------ THE RECORDS

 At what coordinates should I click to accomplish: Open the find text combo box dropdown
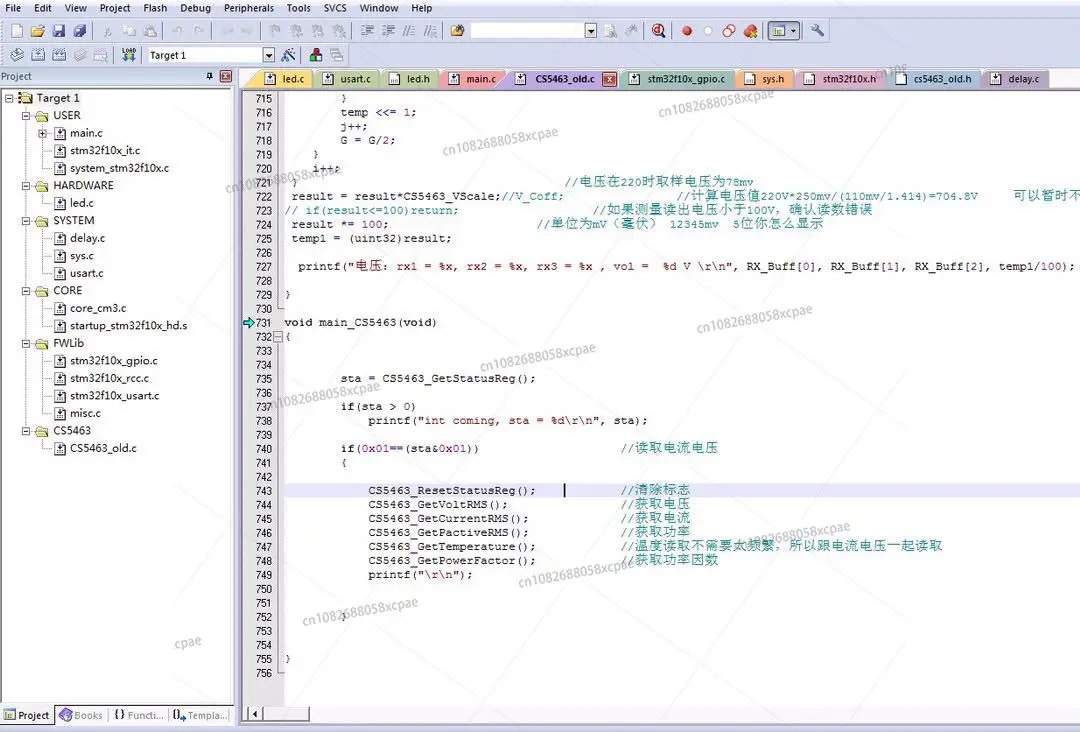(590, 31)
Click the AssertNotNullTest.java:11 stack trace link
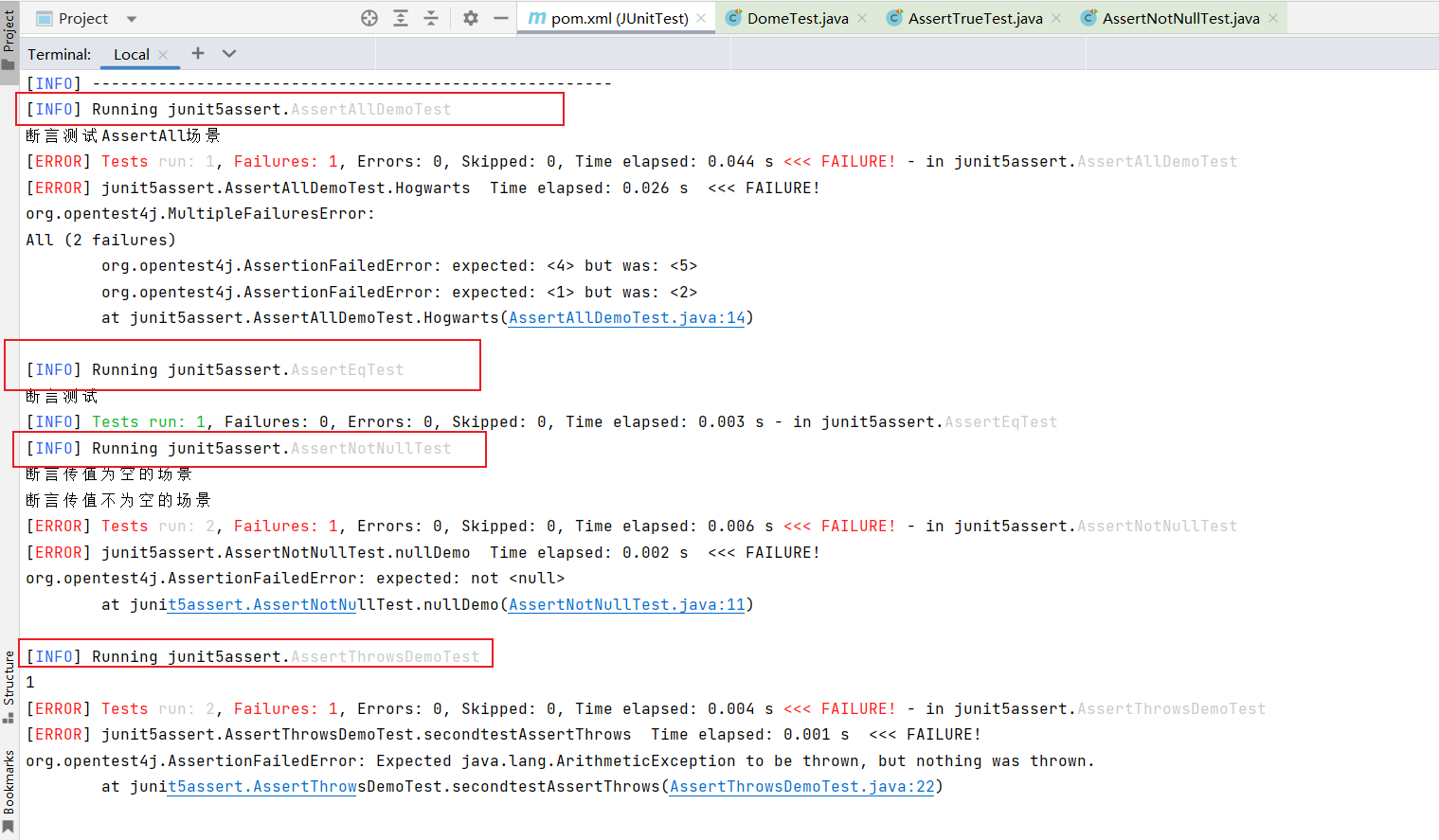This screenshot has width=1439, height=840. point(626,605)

------------
------ THE RECORDS

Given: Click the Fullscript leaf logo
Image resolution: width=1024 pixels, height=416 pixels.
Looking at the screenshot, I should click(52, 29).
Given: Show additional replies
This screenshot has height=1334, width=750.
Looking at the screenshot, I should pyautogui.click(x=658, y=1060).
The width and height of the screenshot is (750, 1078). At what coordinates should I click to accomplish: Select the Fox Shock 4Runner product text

------------

TASK: Search the records above for the string "Given" and copy each line that holds it.

SOLUTION FOR THIS TASK:
Given: Click the Fullscript leaf logo
Given: Show additional replies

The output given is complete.